Pada perkembangan berikutnya, era developmentalisme lebih dikaitkan dengan pembangunan. Sehingga istilah developmentalisme juga disebut dengan pembangunanisme yang secara terminology bermakna sebagai suatu proses yang meletakkan pembangunan insfrastruktur fisik sebagai satu-satunya cara untuk memperbaiki kwalitas hidup suatu bangsa secara ekonomis, suatu paham yang memposisikan pembangunan sebagai alternatif yang tidak bisa ditolak, sekaligus menjadikan pembangunan sebagai tawaran mutlak untuk memecahkan masalah. Kemudian akhirnya pendidikan dijadikan alat untuk mencapai target-target pembangunan tersebut. Imbas dari paham serta aliran ini, maka anak didik pada tinggkat sekolahan ataupun perguruan tinggi diarahkan pada ‘bagaimana’ pendidikan bisa dijadikan alat untuk mencari pekerjaan dan materi, dan tidak jarang nilai-nilai kemanusiaan disubordinasikan untuk mencapai tujuan tersebut, dan nilai-nilai agama (relizi) terkalahkan atau disingkirkan demi mulusnya pencapaian target tersebut.
Dunia pendidikan ‘telah’ menjadi mesin pencetak manusia materialis dan budak-budak harta dunia. Acap kali dunia pendidikan developmentalisme mengabaikan sisi keagamaan, karena menganggap ‘agama’ adalah musuh kemajuan dan modernisasi.
Pertanyaannya adalah benarkah pemahaman demikian? Benarkah pendidikan Islam mengabaikan sisi kemajuan dan pembanguanan? Benarkah pendidikan Islam mengabaikan sisi kesejahteraan dan kemakmuran?
Pendidikan Islam Membentuk Manusia Berkarakter dan Beradab
DR. Adian Husaini –hafizhahullah- dalam bukunya ‘Pendidikan Islam Membentuk Manusia Berkarakter dan Beradab’ menuliskan,
“Banyak yang kadang salah paham, bahwa pendidikan Islam, terbatas pada pendidikan formal sekolah. Banyak pula yang salah paham, seolah-olah, tanggung jawab orang tua telah usai, setelah mengirimkan anak-anaknya ke sekolah-sekolah tertentu, yang berbiaya tinggi.
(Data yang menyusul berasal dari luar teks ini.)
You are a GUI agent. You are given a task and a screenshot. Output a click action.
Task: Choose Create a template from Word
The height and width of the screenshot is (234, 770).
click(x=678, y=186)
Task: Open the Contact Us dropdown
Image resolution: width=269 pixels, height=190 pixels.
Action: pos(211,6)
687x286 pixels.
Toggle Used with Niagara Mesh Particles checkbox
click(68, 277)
Padahal, tanggung jawab pendidikan anak tetap pada orang tua. Pendidikan Islam bukan hanya harus mampu membentuk karakter yang unggul, tetapi juga membentuk manusia beradab; atau membentuk manusia yang baik (good man). Yakni, manusia yang mengenal Rabbnya, mengenal dan mencintai utusan Rabbnya (Muhammad Shallallahu ‘Alaihi wa Sallm), mengenal dan mampu megembangkan potensinya, dan meyakini satu kebenaran. Pendidikan Islam bersifat kulliyah, bukan juz`iyyah; universal, bukan parsial. Pendidikan Islam tidak mengarahkan anak didik menjadi manusia “barbar”, yang dididik seperti binatang. Yakni, manusia yang hanya tahu satu bidang pekerjaan, tetapi tidak kenal agamanya, Rabbnya, Nabinya, masyarakatnya, bahkan sejarahnya. Pendidikan Islam bersifat sepanjang hayat, bukan hanya berhenti sampai S1 atau S3.
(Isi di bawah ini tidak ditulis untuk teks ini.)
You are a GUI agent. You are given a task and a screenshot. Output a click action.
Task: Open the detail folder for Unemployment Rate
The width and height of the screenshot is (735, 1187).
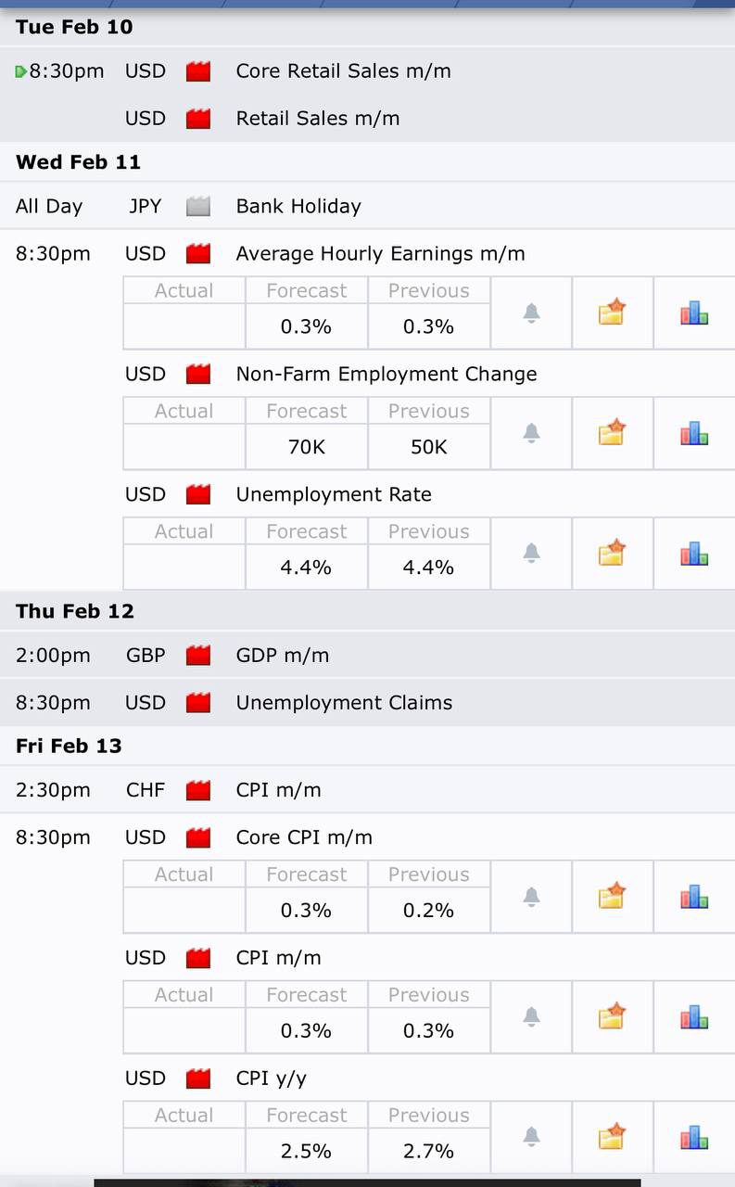612,554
Pendidikan Islam bersifat tauhidik, tidak dikotomis dalam keilmuan. Pendidikan Islam, bersifat formal, informal, dan non-formal sekaligus. Dan pendidikan Islam adalah satu bentuk amal nyata dalam jihad fi sabilillah dalam aktivitas dakwah dan menyiapkan generasi mendatang unggul.”
Lebih lanjut beliau menegaskan, “Karena itulah, menurut Islam harkat dan martabat sesuatu adalah berdasarkan pada ketentuan Allah, dan bukan pada manusia. Sebagai contoh, kriteria orang yang mulia, menurut Al-Qur`an adalah orang yang paling taqwa. (Inna akramakum ’indallaahi atqaakum/QS. 49:13). Maka, seharusnya, dalam masyarakat yang beradab, kaum Muslim harus menghormati seseorang karena keimanan dan ketaqwaannya. Bukan karena jabatannya, kekayaaannya, kecantikannya, atau popularitasnya. Itu baru namanya beradab, menurut Al-Qur`an.
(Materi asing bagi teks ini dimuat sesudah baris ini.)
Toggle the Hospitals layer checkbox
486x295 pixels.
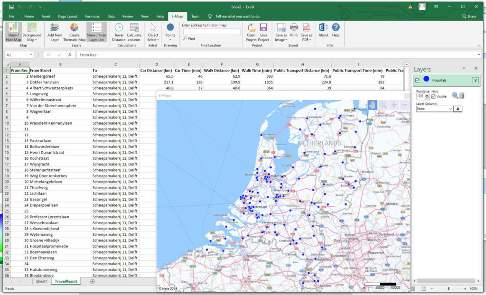pyautogui.click(x=417, y=81)
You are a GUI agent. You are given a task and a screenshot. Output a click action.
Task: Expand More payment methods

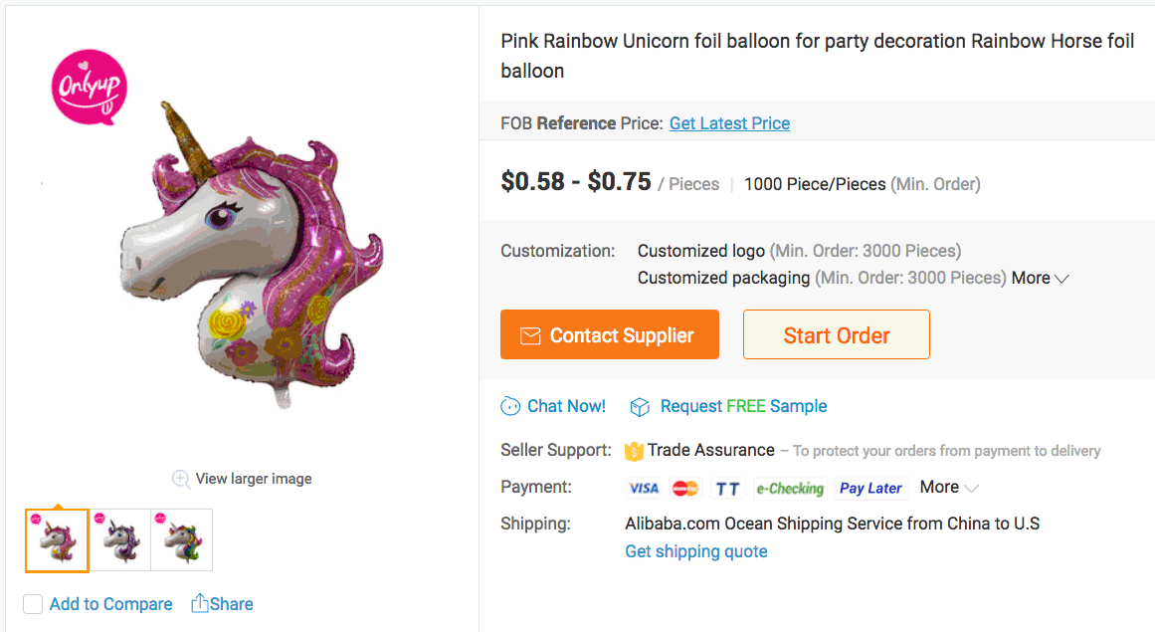click(949, 487)
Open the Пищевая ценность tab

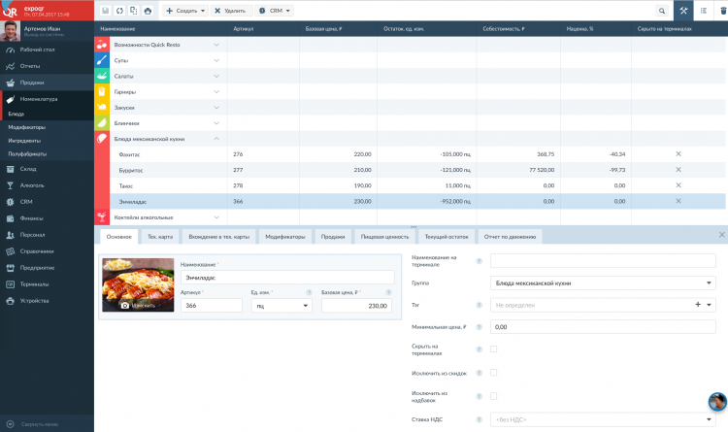384,236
Begitu juga ketika Al-Qur`an memuliakan orang yang berilmu (QS. 35:28, 3:7, 58:11), maka sesuai konsep adab, seorang muslim wajib memuliakan orang yang berilmu dan terlibat dalam aktivitas keilmuan. Masyarakat yang beradab juga masyarakat yang menghargai aktivitas keilmuan. Tentu menjadi tidak beradab, jika aktivitas keilmuan dikecilkan, sementara aktivitas hiburan diagung-agungkan. Tidak mungkin suatu bangsa akan maju jika tidak menjadikan tradisi ilmu sebagai bagian dari tradisinya.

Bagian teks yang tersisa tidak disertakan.